What if we cannot read Rome, or Greece, Etruria,
or Carthage, or Egypt, or Babylon, on these; are our cliffs bare?
The lichen on the rocks is a rude and simple shield which
beginning and imperfect Nature suspended there. Still hangs her
wrinkled trophy. And here too the poet's eye may still detect
the brazen nails which fastened Time's inscriptions, and if he
has the gift, decipher them by this clew.
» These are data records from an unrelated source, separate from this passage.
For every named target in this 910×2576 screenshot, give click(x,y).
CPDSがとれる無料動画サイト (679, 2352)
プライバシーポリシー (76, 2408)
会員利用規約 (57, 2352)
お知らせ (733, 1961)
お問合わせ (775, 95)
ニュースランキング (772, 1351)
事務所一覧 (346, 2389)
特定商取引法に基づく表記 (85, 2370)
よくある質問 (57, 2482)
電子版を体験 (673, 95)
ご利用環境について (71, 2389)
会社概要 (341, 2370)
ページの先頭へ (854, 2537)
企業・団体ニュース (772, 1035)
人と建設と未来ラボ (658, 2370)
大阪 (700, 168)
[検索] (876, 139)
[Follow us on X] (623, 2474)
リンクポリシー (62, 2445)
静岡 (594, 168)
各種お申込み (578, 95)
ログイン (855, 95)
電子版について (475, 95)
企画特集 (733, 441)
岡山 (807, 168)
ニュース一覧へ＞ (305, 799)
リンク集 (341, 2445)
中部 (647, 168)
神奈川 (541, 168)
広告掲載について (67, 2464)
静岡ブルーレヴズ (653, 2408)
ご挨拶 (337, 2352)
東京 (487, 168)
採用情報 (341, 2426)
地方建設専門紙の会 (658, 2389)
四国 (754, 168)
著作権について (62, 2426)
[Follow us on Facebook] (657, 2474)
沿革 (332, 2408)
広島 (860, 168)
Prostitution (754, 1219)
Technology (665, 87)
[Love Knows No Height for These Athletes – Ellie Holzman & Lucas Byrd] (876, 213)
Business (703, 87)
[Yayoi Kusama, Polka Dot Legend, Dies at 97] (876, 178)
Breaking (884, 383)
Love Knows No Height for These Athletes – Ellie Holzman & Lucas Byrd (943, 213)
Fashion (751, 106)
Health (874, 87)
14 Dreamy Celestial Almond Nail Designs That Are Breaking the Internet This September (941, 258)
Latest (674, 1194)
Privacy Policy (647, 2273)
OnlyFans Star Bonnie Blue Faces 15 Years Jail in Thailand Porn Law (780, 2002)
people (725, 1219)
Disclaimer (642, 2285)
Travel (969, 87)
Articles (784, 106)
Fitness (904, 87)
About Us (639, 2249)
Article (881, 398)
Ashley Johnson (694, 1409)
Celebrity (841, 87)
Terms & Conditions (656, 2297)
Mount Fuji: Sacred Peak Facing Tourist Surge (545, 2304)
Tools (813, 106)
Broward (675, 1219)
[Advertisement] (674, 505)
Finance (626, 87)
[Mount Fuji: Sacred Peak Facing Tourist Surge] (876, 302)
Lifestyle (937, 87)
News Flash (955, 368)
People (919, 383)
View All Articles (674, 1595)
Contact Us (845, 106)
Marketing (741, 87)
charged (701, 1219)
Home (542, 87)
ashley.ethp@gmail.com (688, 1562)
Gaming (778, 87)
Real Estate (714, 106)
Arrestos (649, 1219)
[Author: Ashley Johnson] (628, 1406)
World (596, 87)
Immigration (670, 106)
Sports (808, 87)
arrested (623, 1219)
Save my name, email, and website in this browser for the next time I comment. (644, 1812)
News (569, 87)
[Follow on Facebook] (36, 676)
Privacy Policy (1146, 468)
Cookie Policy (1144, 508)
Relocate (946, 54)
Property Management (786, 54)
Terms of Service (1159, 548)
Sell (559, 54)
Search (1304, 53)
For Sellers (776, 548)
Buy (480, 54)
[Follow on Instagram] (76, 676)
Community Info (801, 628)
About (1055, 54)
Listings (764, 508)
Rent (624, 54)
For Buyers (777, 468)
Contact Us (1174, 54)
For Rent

The walls that fence
our fields, as well as modern Rome, and not less the Parthenon
itself, are all built of _ruins_. Here may be heard the din of
rivers, and ancient winds which have long since lost their names
sough through our woods;--the first faint sounds of spring, older
than the summer of Athenian glory, the titmouse lisping in the
wood, the jay's scream, and blue-bird's warble, and the hum of
"bees that fly
About the laughing blossoms of sallowy."
Here is the gray dawn for antiquity, and our to-morrow's future
should be at least paulo-post to theirs which we have put behind
us. There are the red-maple and birchen leaves, old runes which
are not yet deciphered; catkins, pine-cones, vines, oak-leaves,
and acorns; the very things themselves, and not their forms in
stone,--so much the more ancient and venerable.